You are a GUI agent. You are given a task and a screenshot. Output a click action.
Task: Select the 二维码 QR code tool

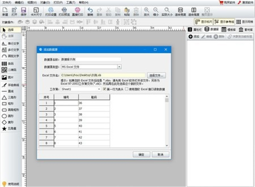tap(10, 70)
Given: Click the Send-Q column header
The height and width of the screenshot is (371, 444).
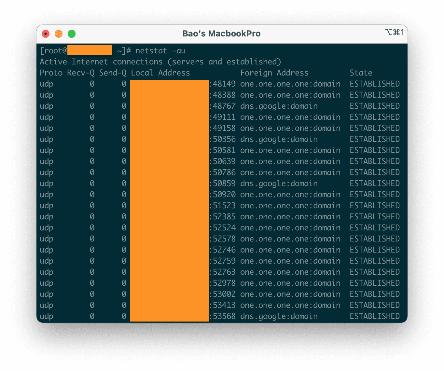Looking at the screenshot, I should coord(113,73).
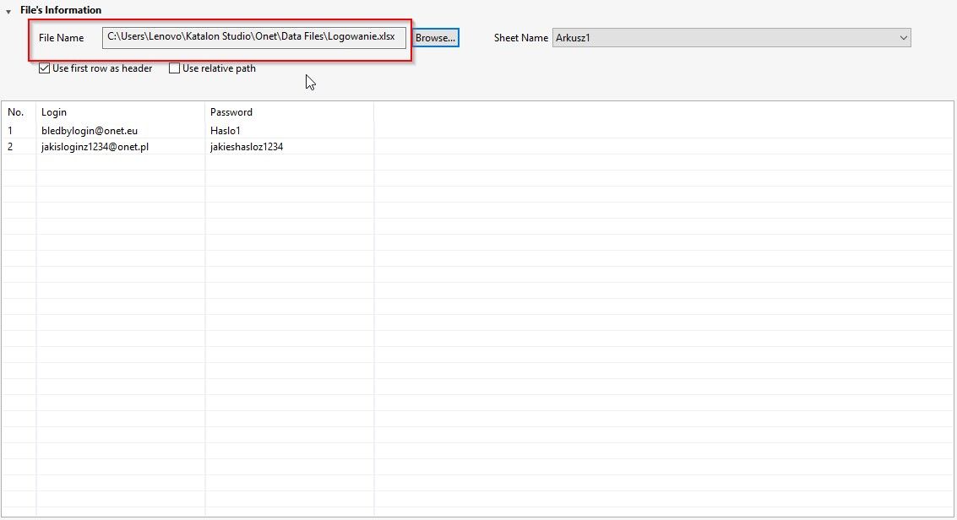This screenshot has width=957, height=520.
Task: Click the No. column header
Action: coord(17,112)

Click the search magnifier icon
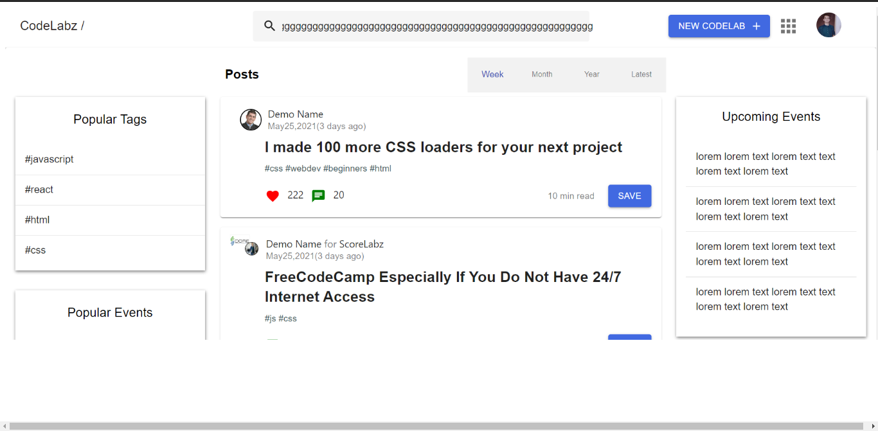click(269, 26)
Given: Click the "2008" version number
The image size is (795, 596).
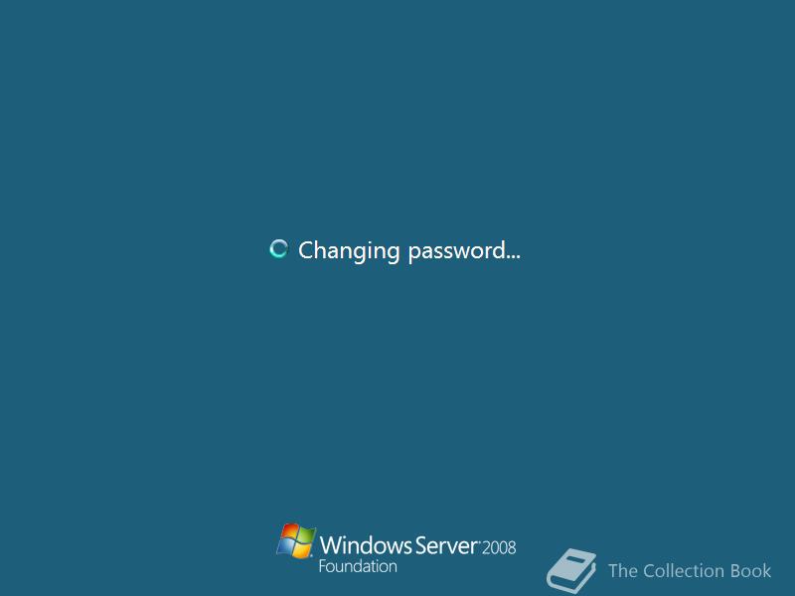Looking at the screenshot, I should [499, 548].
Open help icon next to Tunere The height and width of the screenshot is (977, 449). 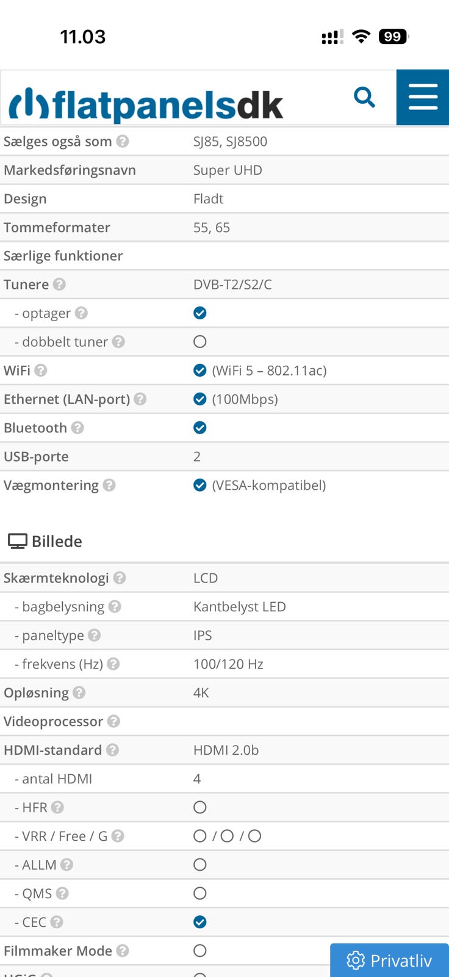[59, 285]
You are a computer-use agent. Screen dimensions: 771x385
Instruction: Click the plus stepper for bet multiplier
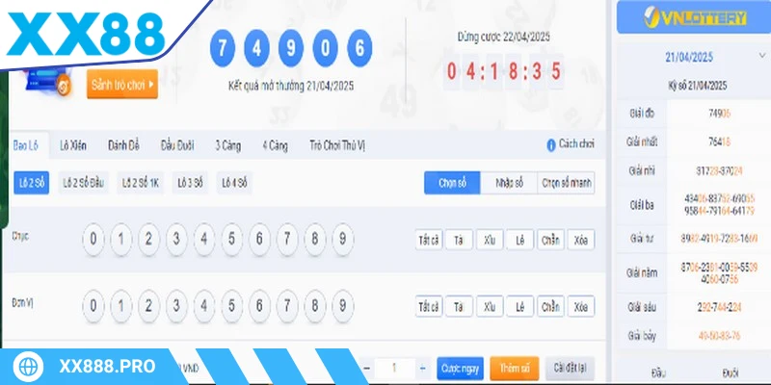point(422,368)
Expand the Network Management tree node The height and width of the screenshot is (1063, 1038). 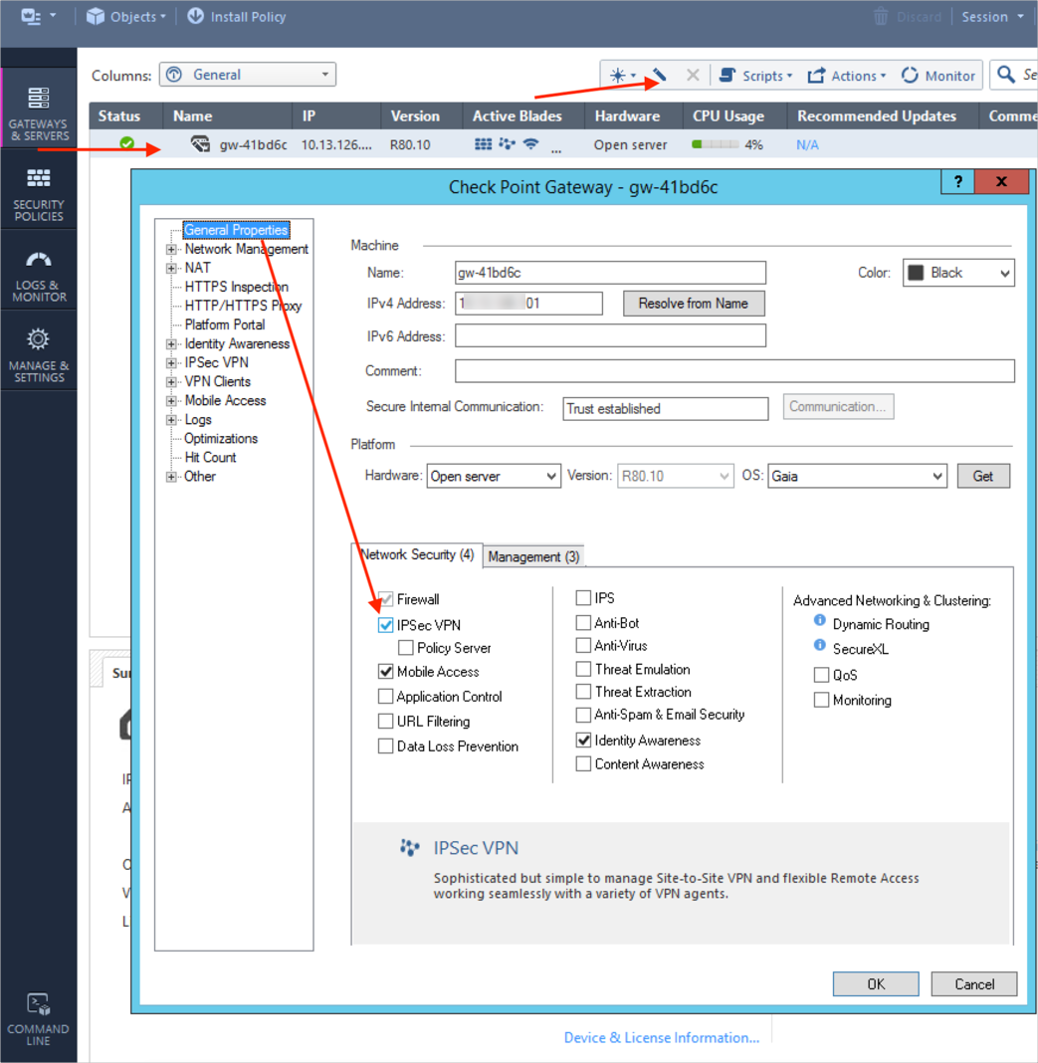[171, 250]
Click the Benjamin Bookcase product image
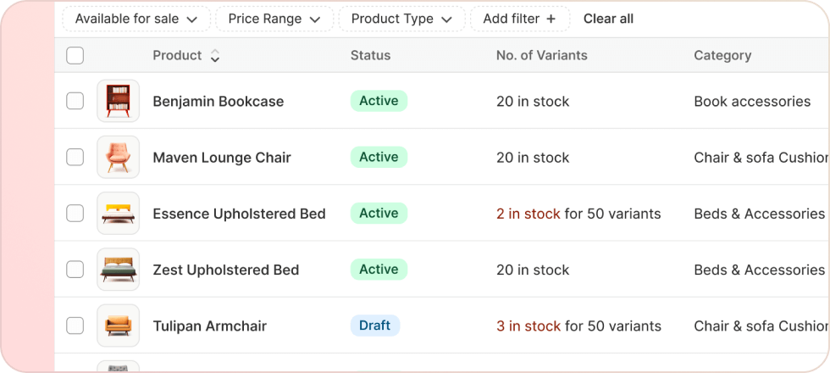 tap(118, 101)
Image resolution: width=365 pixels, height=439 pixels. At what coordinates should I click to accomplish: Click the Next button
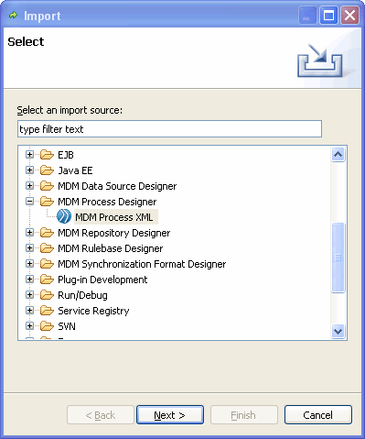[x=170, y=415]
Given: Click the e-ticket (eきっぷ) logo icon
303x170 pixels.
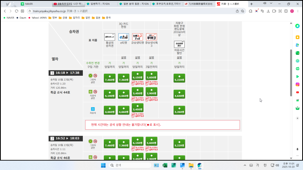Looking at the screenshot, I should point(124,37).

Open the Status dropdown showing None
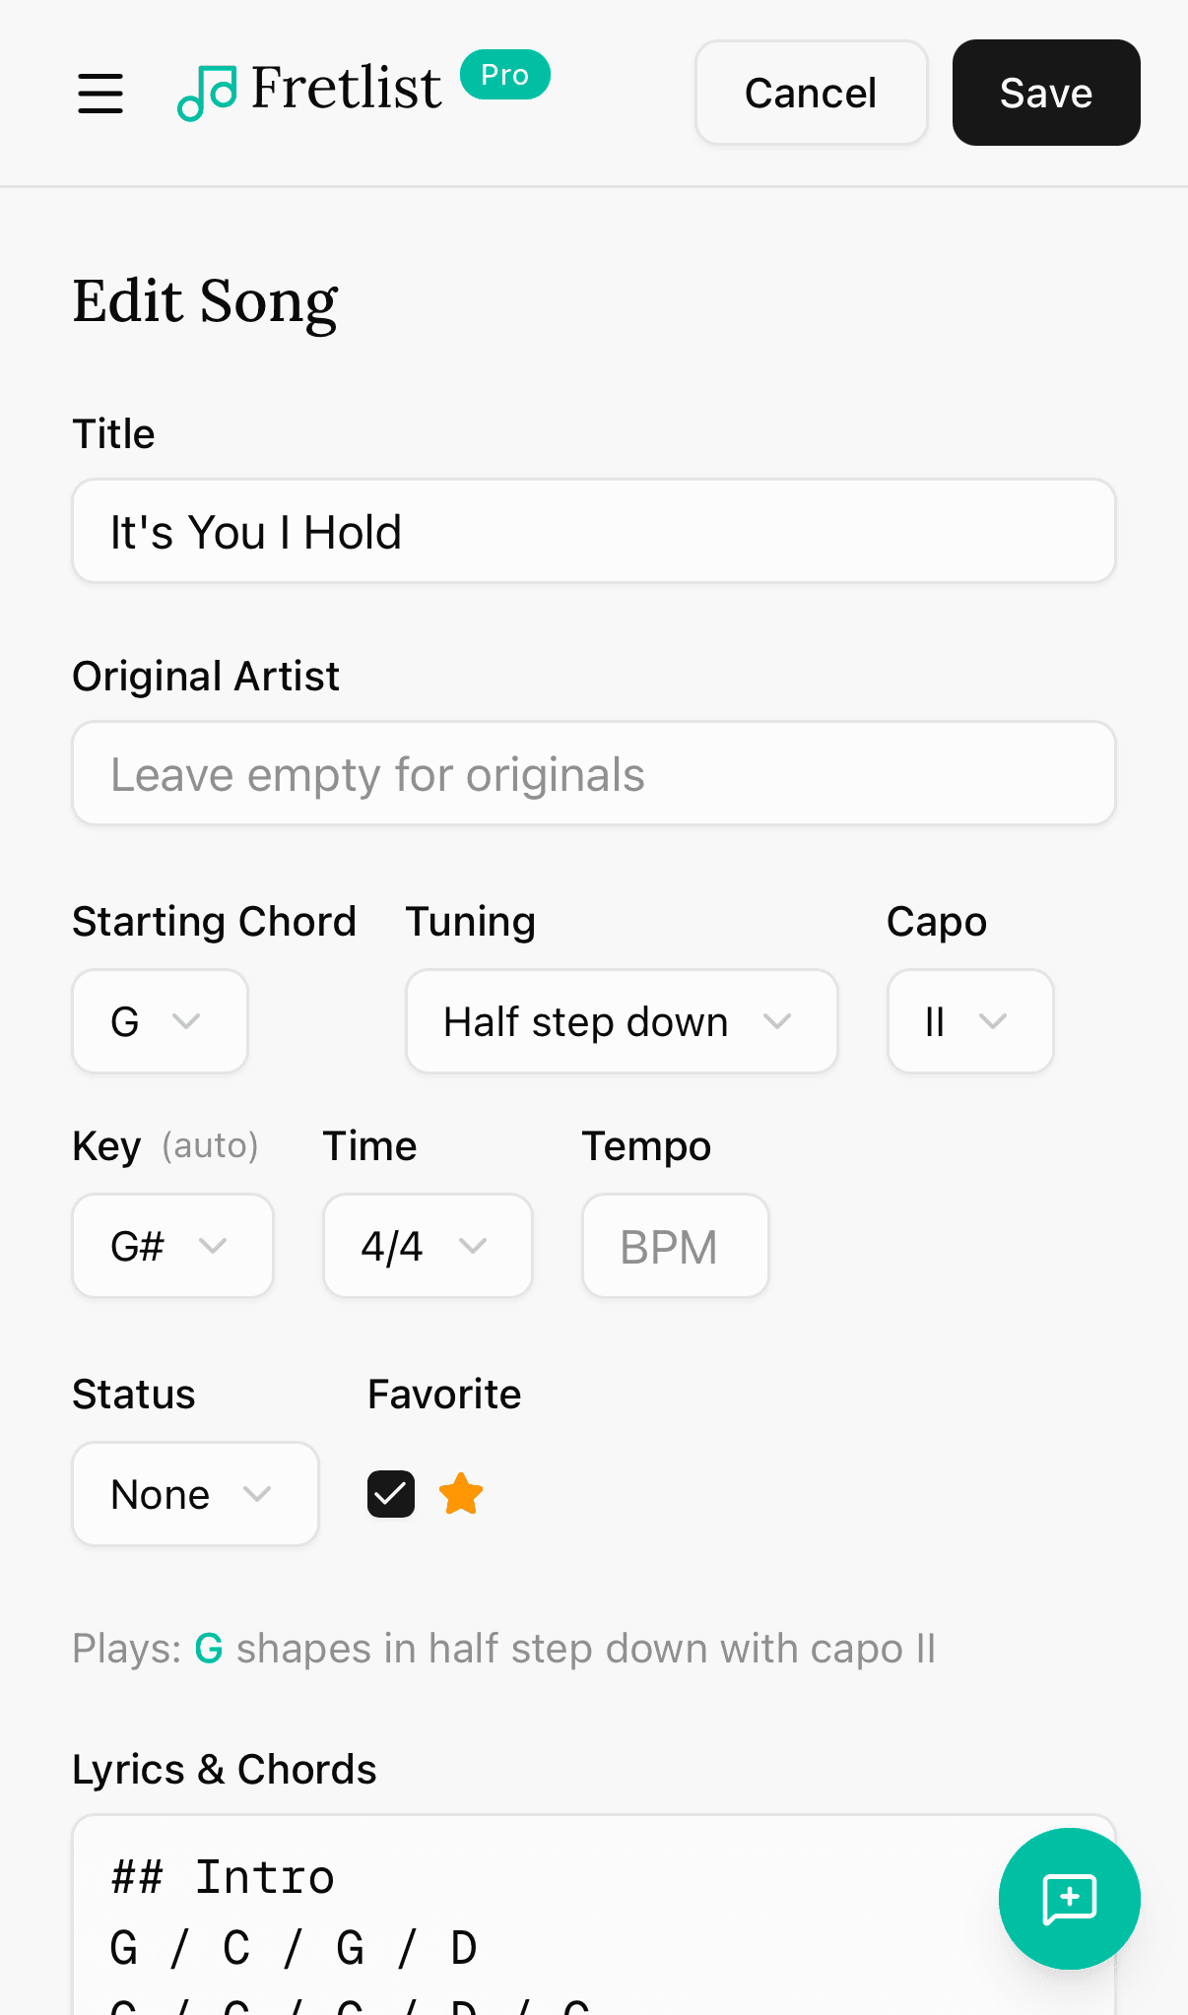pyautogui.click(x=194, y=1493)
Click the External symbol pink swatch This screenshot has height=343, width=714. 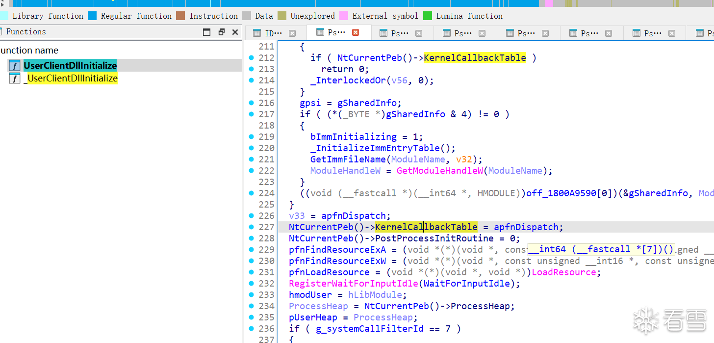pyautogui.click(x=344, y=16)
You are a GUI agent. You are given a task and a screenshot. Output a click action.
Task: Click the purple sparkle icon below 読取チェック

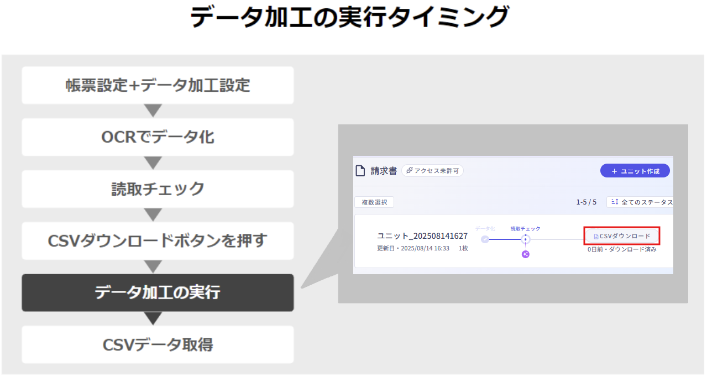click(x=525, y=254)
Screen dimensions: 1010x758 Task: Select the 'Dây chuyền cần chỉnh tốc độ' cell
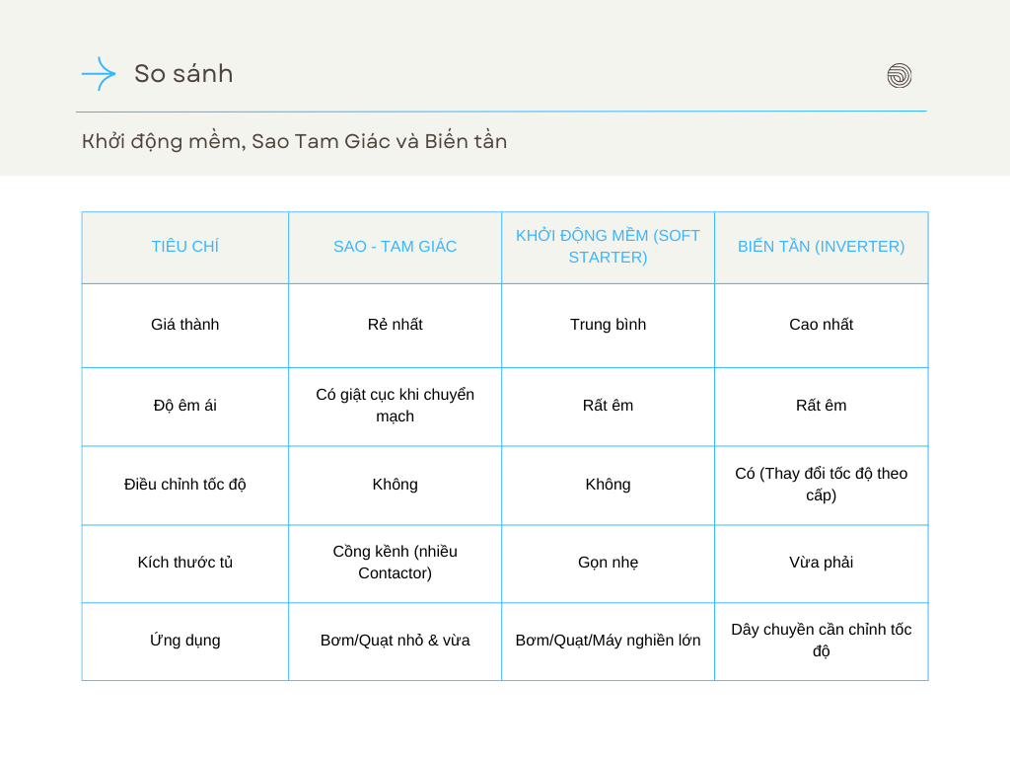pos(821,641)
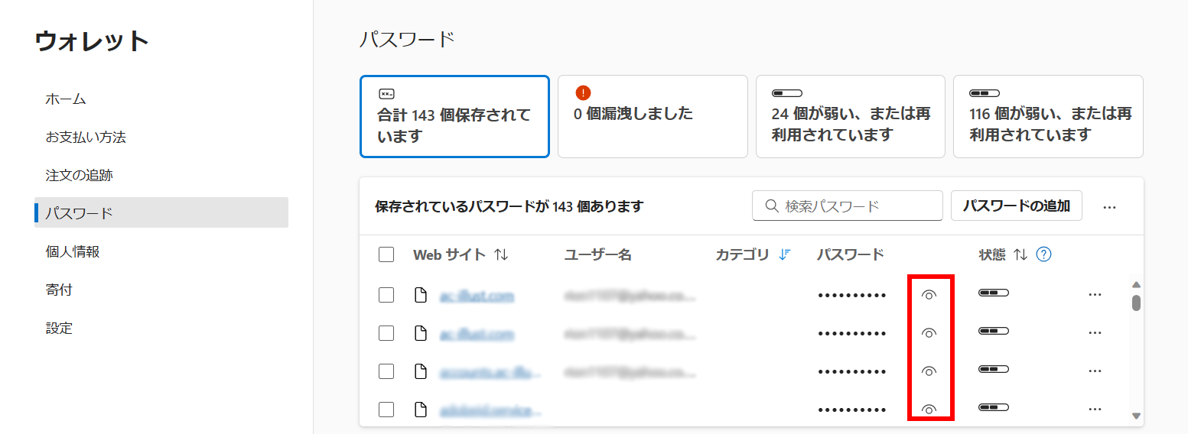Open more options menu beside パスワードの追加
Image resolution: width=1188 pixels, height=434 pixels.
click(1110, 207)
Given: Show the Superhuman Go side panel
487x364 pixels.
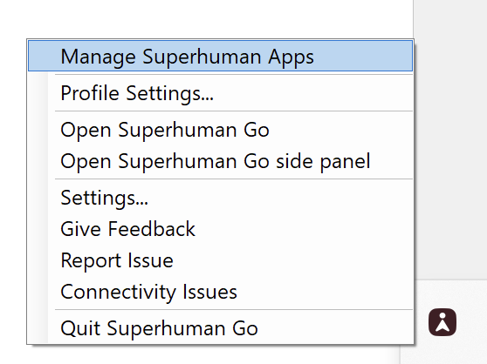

---+---

■ Problem description
Omit all pictures, and repeat exactly the lines from the line containing "Given: Show the Superhuman Go side panel" through the end of the data.

■ Finished task
Given: Show the Superhuman Go side panel
487x364 pixels.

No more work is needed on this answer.